That we are operating in changed circumstances has not been fully absorbed, but the brutal climate change realities are beginning to seep into environmentalist culture and thinking. The fabric of our "be worried, but not too worried, we've got solutions!" story is starting to fray. This is not only good and right, it is the only basis on which U.S. environmentalists may begin to piece together a potentially successful role and a strategy -- one that contemplates bringing the nation to a point of decision between two radical viewpoints, eliminating all comfortable and illusionary middle ground.

Such crystallizing of two irreconcilable visions across a great national divide is comparable in our history only to the Revolution and Abolition. Our role, therefore, may be compared to the Sons of Liberty and the Abolitionists, and our purpose defined as winning the sea change in American political and social view necessary to move the U.S. into leadership of a last minute, last ditch drive by humanity to avert cataclysm.

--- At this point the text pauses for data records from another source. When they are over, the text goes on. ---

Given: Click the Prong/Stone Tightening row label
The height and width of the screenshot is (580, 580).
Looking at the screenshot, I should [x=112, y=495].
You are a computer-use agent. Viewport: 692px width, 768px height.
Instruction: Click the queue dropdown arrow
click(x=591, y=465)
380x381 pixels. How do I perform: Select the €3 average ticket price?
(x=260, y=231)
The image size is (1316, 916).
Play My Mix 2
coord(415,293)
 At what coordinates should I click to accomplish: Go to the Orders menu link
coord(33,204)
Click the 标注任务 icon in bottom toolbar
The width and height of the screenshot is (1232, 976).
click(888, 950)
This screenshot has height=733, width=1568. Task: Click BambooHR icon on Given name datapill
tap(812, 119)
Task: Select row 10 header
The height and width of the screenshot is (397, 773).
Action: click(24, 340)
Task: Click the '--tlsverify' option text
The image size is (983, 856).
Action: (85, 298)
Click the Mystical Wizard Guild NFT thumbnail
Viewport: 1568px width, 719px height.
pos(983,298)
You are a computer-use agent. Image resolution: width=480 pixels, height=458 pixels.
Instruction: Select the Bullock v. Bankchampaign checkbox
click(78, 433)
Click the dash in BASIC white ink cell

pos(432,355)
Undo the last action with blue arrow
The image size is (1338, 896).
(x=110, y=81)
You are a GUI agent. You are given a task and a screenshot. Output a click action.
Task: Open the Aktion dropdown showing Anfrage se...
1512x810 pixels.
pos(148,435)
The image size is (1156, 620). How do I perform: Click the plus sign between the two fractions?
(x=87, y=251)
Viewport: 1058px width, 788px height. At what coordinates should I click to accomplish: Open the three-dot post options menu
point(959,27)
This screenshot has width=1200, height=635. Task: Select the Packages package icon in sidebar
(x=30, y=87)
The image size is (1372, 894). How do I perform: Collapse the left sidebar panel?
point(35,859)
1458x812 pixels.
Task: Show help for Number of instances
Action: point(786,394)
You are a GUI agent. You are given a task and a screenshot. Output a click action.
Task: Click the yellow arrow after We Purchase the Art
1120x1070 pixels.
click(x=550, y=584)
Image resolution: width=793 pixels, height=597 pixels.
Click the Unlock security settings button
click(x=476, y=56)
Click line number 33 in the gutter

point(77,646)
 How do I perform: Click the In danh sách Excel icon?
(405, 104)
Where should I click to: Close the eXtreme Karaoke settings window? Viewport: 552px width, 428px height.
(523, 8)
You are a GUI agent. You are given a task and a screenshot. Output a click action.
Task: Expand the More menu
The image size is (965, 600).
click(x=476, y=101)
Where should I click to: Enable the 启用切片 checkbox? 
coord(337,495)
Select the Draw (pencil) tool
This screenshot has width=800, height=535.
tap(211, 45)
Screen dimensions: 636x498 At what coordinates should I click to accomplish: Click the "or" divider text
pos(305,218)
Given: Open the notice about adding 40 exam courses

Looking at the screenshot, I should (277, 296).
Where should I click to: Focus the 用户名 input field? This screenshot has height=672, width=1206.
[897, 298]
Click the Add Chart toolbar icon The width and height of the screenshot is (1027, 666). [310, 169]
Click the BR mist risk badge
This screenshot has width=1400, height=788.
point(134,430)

A plan of action toward this end will be presented in Gristmill in a series of posts. The intent is to move quickly beyond criticism and put forward concrete proposals for model campaigns and programs. The Bright Lines agenda is offered as an open-source strategic plan, engaging others, it is hoped, who are working out practical solutions to the same problems and would benefit from a more clearly defined strategic plan -- and are interested in helping to construct one.

(A number of people have taken part in what is best described as a sprawling two-year-long conversation, in which the Bright Lines ideas germinated. I'd like particularly to thank Susan Birmingham, Benson Chiles, Pamela Hathaway and my family, Angela Di Leo, Cynthia Ward, Cynthia VL Ward, and Harold R Ward, all of whom have done yeoman's work.)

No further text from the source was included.